Work to complete:
Restate word for word the entries below, starting with the line with "Switch to the Flow 1 tab" and continuing through the line with "Image resolution: width=1198". Include both of those lines and no others.
++++ Raw data ++++
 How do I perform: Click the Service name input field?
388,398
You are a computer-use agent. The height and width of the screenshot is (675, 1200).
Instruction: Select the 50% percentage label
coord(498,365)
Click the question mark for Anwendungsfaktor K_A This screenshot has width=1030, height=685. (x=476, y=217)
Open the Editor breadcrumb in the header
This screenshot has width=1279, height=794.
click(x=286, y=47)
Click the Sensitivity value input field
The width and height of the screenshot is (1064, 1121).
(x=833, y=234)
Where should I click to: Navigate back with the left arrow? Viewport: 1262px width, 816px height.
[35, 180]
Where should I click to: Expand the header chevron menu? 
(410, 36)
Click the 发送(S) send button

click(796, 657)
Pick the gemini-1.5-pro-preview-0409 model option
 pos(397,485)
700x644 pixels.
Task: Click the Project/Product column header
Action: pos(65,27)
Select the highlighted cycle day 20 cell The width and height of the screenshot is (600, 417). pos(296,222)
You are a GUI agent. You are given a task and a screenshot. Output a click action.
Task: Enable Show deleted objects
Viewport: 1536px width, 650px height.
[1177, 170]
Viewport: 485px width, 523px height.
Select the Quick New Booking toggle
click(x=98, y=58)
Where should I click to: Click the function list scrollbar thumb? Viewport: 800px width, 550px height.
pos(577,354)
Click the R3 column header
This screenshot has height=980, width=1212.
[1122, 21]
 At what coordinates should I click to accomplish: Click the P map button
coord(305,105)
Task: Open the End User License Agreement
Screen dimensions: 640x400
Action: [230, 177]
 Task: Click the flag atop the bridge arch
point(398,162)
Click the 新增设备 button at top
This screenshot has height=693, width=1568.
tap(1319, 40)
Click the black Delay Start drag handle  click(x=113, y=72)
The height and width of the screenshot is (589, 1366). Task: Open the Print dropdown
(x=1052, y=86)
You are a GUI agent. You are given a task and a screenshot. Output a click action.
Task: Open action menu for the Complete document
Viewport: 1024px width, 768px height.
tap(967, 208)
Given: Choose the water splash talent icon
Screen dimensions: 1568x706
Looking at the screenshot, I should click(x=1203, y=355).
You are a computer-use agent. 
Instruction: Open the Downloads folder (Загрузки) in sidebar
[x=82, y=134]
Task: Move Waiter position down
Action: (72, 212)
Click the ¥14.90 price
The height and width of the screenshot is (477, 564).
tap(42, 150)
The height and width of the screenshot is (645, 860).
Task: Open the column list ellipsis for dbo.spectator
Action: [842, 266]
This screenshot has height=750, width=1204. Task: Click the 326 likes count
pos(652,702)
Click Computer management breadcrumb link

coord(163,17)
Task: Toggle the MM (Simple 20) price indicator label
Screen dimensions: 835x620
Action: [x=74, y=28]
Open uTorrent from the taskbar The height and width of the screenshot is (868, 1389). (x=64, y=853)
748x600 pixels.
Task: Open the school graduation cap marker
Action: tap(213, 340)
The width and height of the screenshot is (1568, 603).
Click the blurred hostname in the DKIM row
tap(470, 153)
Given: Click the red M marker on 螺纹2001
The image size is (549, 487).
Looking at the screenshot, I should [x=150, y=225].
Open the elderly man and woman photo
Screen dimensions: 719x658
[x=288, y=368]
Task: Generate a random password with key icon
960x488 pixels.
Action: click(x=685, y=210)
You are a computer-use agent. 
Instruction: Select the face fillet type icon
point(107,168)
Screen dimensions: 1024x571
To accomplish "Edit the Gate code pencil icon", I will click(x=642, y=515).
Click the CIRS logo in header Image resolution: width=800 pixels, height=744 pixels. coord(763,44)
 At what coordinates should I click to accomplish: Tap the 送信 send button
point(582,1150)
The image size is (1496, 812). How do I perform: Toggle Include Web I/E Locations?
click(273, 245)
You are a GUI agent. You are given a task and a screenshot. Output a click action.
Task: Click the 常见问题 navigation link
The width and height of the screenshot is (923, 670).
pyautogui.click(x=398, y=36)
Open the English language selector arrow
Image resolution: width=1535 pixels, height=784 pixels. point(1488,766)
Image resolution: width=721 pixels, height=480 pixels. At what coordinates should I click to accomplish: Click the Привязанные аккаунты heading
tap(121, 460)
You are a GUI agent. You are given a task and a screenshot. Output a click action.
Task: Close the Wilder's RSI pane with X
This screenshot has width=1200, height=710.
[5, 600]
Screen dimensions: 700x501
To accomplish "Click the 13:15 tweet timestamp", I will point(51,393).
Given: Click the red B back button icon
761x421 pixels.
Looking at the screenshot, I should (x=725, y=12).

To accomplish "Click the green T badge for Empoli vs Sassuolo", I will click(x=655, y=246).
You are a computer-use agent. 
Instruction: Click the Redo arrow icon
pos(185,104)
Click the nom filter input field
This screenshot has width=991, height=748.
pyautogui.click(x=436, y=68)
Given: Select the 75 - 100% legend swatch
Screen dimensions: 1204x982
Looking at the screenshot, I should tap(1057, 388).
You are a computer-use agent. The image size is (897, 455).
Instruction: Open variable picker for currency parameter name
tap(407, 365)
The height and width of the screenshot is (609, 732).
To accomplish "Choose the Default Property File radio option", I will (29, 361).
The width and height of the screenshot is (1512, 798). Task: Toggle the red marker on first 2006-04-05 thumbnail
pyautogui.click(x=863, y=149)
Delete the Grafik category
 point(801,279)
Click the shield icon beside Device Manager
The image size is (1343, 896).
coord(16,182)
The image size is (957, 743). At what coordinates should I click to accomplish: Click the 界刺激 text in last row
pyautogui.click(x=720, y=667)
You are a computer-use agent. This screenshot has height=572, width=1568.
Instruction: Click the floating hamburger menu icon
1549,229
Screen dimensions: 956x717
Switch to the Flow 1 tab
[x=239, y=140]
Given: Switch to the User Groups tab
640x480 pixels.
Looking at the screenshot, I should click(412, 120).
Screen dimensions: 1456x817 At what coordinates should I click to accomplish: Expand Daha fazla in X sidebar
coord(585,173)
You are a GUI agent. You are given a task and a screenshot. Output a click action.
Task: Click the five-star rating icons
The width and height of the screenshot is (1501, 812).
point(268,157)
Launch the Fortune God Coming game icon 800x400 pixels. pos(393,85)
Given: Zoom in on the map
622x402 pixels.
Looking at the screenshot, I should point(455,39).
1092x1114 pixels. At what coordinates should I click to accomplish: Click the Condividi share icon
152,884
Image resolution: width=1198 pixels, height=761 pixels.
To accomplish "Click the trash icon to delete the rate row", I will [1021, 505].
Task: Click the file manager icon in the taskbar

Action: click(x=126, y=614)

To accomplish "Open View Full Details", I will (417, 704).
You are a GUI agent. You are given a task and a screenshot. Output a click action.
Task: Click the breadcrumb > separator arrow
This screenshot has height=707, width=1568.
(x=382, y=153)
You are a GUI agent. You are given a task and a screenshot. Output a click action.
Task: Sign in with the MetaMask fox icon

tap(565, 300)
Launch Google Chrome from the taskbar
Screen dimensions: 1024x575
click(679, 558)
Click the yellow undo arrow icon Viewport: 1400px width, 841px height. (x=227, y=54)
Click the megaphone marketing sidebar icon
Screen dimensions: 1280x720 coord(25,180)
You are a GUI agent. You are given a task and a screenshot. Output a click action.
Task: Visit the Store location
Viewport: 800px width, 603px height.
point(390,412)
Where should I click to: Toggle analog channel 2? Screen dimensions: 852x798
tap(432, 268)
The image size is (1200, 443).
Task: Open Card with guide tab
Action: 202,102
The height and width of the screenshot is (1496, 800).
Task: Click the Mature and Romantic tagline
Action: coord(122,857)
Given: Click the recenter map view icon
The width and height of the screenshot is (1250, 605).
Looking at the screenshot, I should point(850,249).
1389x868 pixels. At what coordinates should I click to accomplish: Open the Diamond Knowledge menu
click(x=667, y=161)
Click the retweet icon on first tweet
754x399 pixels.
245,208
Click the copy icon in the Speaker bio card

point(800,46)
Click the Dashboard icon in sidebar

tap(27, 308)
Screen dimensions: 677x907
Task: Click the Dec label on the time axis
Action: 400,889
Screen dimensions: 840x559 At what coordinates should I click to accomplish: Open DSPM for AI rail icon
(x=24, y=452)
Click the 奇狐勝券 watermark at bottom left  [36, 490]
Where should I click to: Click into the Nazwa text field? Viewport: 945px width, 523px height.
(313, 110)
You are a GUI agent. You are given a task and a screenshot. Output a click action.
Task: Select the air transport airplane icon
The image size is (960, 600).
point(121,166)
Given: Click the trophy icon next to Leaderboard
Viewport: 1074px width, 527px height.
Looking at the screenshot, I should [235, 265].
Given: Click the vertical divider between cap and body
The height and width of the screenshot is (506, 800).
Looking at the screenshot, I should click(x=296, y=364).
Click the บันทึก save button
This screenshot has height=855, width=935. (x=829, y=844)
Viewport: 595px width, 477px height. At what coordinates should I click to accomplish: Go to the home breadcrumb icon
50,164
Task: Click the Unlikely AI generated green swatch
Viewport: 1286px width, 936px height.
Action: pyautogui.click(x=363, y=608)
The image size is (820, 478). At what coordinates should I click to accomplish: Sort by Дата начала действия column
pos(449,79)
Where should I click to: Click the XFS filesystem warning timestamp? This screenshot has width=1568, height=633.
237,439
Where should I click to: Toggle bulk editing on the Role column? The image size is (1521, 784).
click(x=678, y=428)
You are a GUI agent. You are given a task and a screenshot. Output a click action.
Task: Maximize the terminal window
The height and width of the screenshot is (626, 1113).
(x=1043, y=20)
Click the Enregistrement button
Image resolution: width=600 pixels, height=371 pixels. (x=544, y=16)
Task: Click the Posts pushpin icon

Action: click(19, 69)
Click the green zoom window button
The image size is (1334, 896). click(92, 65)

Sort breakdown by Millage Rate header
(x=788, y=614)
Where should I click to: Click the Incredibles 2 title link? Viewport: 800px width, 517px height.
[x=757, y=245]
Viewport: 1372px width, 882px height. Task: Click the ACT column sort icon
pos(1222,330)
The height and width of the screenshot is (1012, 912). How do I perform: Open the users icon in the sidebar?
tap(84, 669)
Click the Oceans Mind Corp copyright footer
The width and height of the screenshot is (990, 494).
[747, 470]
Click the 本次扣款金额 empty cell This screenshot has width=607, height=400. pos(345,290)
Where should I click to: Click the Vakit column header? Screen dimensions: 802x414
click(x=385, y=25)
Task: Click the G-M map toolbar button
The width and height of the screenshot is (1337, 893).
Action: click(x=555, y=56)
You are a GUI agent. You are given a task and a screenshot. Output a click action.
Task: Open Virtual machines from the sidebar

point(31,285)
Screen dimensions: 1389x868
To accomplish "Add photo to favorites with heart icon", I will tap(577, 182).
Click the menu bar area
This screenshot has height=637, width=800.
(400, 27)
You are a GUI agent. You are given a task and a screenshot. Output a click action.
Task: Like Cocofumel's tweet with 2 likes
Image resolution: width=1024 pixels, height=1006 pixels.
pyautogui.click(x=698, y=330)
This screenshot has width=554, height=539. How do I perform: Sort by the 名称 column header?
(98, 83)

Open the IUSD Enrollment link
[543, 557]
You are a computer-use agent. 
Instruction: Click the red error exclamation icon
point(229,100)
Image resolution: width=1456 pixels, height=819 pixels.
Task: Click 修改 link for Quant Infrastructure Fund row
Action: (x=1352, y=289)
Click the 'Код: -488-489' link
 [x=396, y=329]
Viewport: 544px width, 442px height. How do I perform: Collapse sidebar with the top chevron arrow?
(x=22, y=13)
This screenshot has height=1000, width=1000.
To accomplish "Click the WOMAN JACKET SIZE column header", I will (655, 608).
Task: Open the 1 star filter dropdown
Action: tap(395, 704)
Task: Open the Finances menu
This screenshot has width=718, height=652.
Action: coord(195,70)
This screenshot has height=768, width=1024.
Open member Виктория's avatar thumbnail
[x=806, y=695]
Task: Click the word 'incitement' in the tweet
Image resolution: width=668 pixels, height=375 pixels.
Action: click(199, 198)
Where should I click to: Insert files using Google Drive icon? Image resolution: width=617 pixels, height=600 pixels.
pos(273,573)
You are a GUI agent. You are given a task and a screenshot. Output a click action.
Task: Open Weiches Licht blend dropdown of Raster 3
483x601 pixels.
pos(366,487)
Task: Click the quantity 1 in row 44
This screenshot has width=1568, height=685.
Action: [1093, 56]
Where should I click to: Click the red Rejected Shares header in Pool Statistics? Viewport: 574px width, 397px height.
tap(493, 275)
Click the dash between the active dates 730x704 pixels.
++++
Solution to this exercise:
Switch to the Flow 1 tab
[x=239, y=140]
Given: Switch to the User Groups tab
640x480 pixels.
Looking at the screenshot, I should click(412, 120).
Screen dimensions: 1456x817 At what coordinates should I click to accomplish: Expand Daha fazla in X sidebar
coord(585,173)
You are a GUI agent. You are given a task and a screenshot. Output a click action.
Task: Click the five-star rating icons
The width and height of the screenshot is (1501, 812).
point(268,157)
Launch the Fortune God Coming game icon 800x400 pixels. pos(393,85)
Given: Zoom in on the map
622x402 pixels.
Looking at the screenshot, I should point(455,39).
1092x1114 pixels. At what coordinates should I click to accomplish: Click the Condividi share icon
152,884
Image resolution: width=1198 pixels, height=761 pixels.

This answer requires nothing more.